Saygıdeğer Büyüğüm
Nurlu ellerinizden hürmetle öpüyorum.Allah'tan size sağlıklı , bereketli, hayırlı ,uzun ömürler niyaz ediyorum. İzniniz olursa sohbetlerinizden bir bölüm sunuyorum. Hayra vesile olması dileğiyle...
Gönül Sohbetleri (Mart 2009)
" Biz hayatın hem güzelliğine hem de derinliğine ancak sükut ile varabiliriz. Sükut en derin, en anlamlı ve en güzel bir duruş şeklidir. Bugün Nuraydın Hanımı herkes seviyor beğeniyor. Çünkü sessizlik, sükunet onda bir şiir güzelliğine ulaşıyor.
Sükutun, şiirle aynı çizgide olduğunu ben merhum Rana Hanım'da gördüm.
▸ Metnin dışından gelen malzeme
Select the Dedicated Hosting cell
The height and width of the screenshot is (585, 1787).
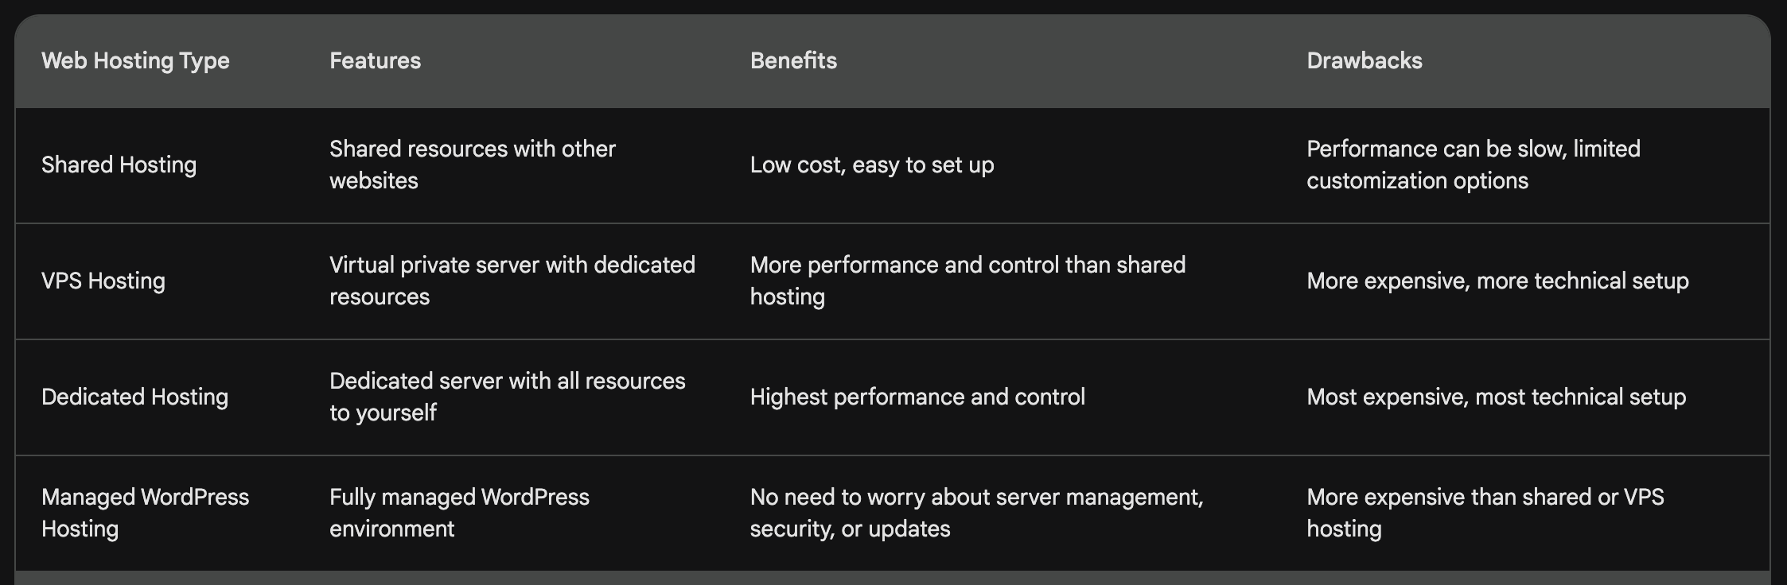pyautogui.click(x=134, y=397)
Rana Hanımın öyle edepli, öyle mütevazı, öyle sessiz bir duruşu vardı ki,bütün sözler onun yanında anlamını, güzelliğini kaybederdi."
"Güzel sanatlar, insan ruhunu sertlikten, kabalıktan, hoyratlıktan kurtarır.Ona daha yumuşak, daha insancıl bir hava kazandırır. Bence güzel sanatların en büyük rolü, insan ruhunu dine ve tasavvufa hazırlamasıdır. Prof. Carl Ebert'in zamanında Ankara'da tiyatro,vöyle asilleşmiş,vöyle ihtişamlı bir çizgiye çıkmıştı ki...vBazen tiyatrodan geldiğim zaman kendimi arınmış,vtemizlenmiş,vyücelmiş hissederdim.Ve içimden hep ibadet etmek ihtiyacını duyardım. Ahmet Muhip Dranas'ın "Gölgeler" piyesinden bazı cümleler hala hatırımdadır. Lise 2 de idim bu piyesi seyrettiğim zaman...
"Ne kadar olmaz şeylerle cebelleşiyoruz...Ya Rabbim..! Şu küçük, küçük kavgaların, didişmelerin ne manası var.Mühim olan içimizin bizi alıp götürdüğü dünya. Hayatla karşı karşıya yapayalnız kaldığımız an mühim. Koşup koşupta, vapuru,treni kaçırdığımız an mühim...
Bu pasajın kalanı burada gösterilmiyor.